Human mesenchymal stem cells (hMSC) represent an attractive cell population for tissue engineering purposes. Furthermore, hMSC are described as immune privileged, and non-autogenous application seems possible. The current study examines the regeneration potential of hMSC after xenogenic transplantation compared with autogenous rabbit MSC in a critical-size bone defect. After isolation, hMSC and rabbit MSC were seeded on calcium-deficient hydroxyapatite (CDHA) and transplanted into a radial critical-size defect of New Zealand white rabbits. Defects were filled with a CDHA scaffold seeded with autogenous rabbit MSC, CDHA seeded with xenogenic hMSC or unseeded CDHA. An empty defect served as control group. Animals were sacrificed after 3 months. Evaluation was performed using radiography, micro-computed tomography (l-CT) and histology. In addition, a non-destructive four-point-bending test was performed in order to evaluate biomechanical stiffness.

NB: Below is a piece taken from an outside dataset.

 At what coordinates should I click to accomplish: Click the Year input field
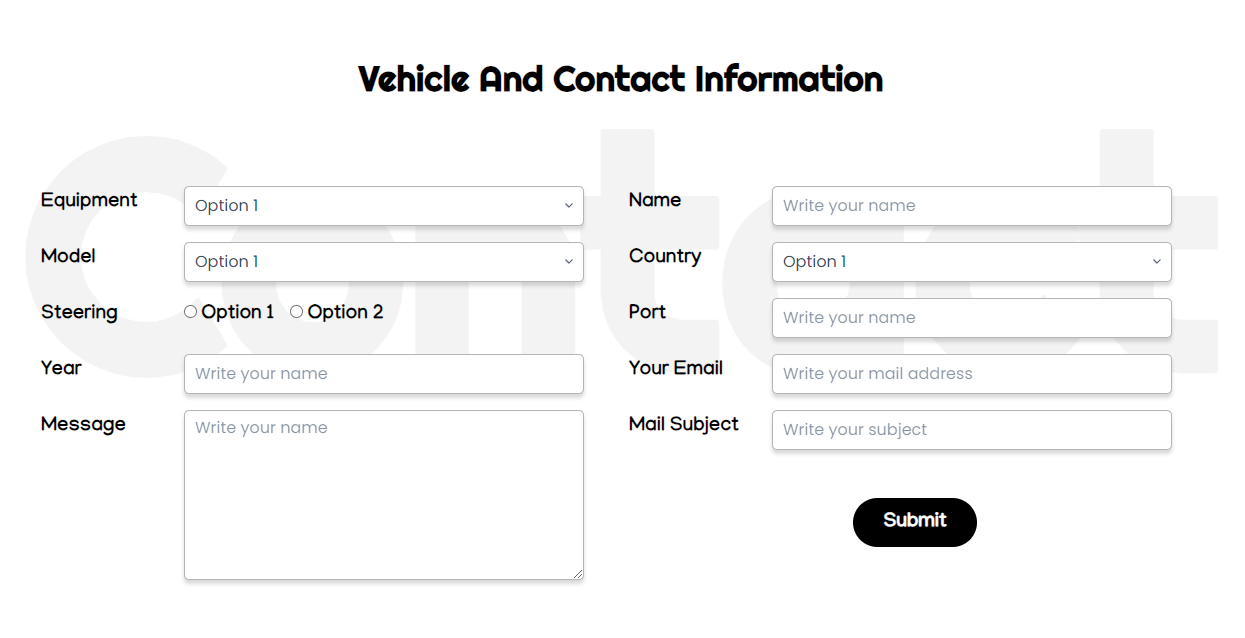click(383, 374)
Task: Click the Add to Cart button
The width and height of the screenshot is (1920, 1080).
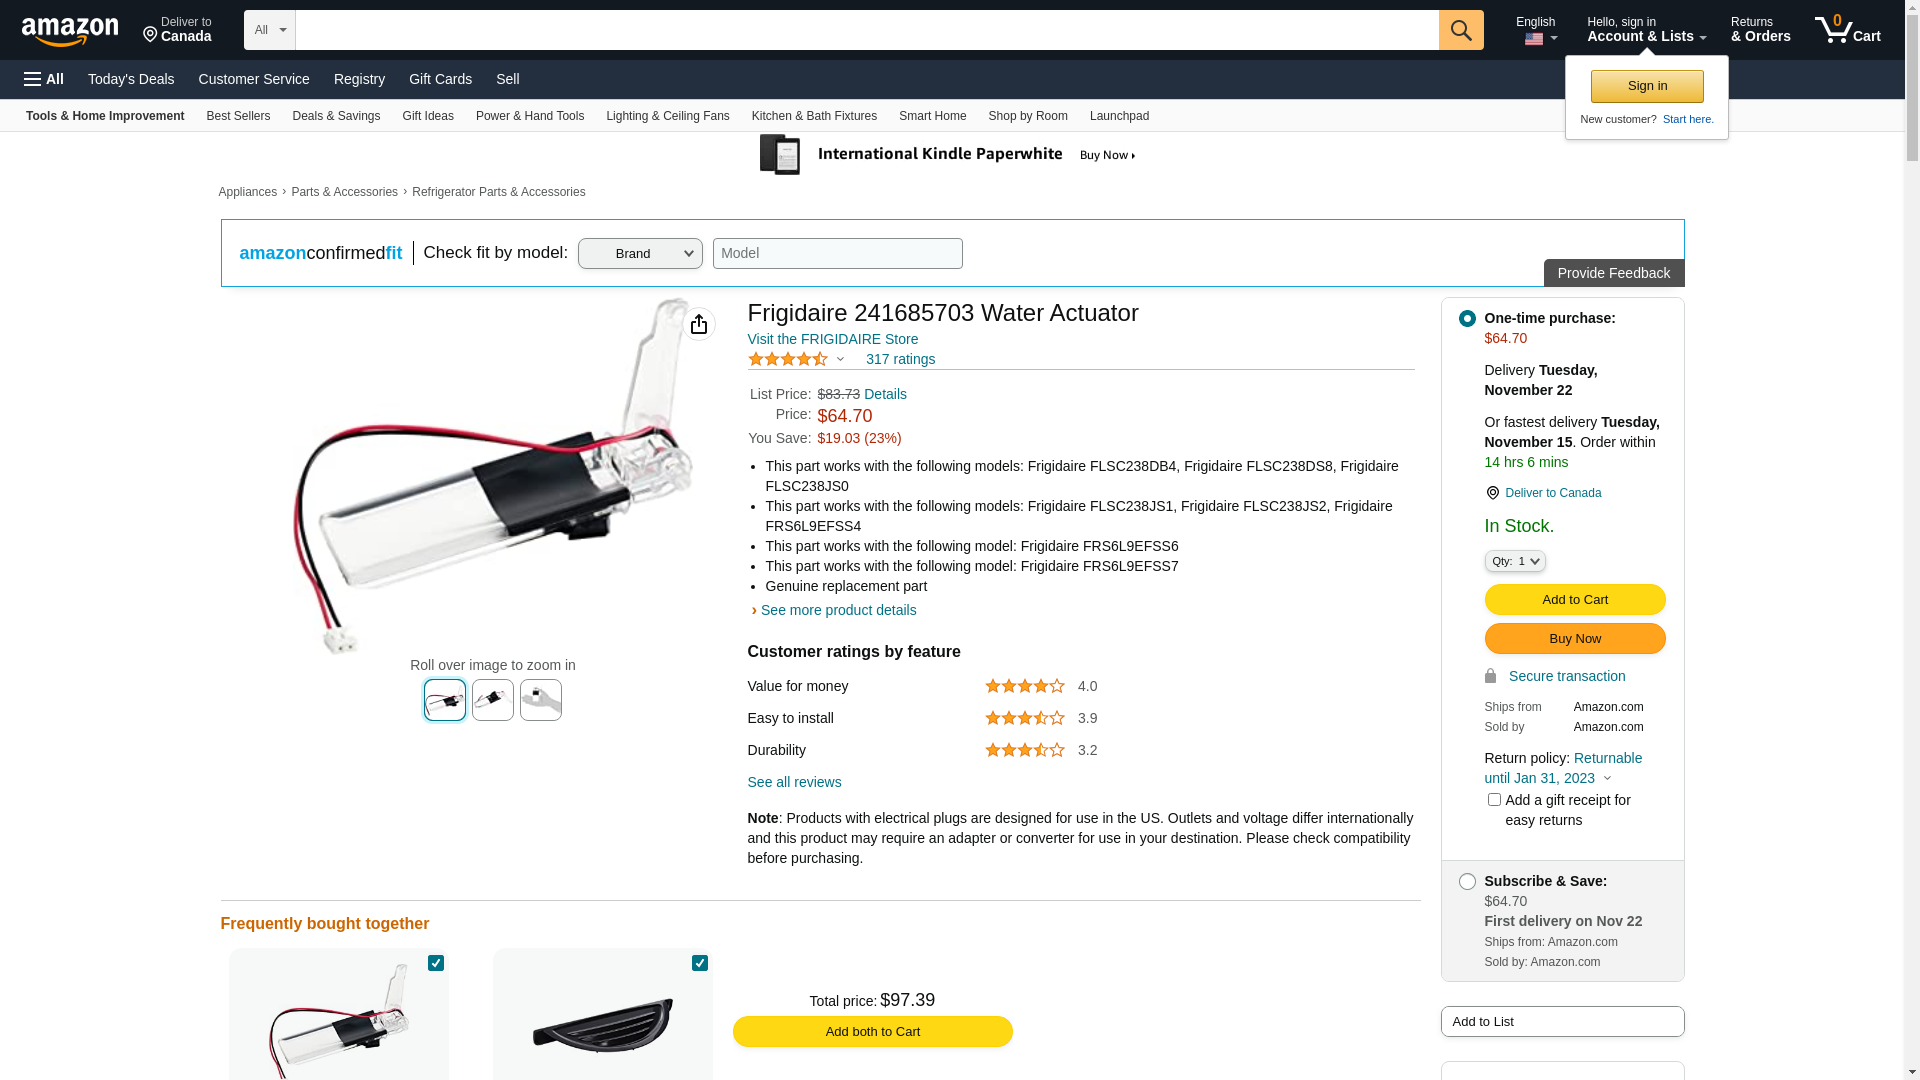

While autogenous MSC seeded on CDHA led to increased healing of critical-size bone defects from radiological (l-CT; p = 0.009) and histological (p = 0.048) perspectives compared with unloaded CDHA, it was not possible to demonstrate analogous effects for the xenogenic transplantation of hMSC. The xenogenic treatment group displayed inferior results in all parameters compared with the autogenous MSC treatment group (histology p = 0.041; l-CT p = 0.006; biomechanical testing p = 0.017). Nevertheless, no local or systemic inflammatory response resulting from xenogenic transplantation was observed. While previous papers suggest the use of nonautogenous hMSC cells for tissue engineering purposes, the present results show inferior clinical results from transplantation of hMSC in a xenogenic setting compared with autogenous MSC.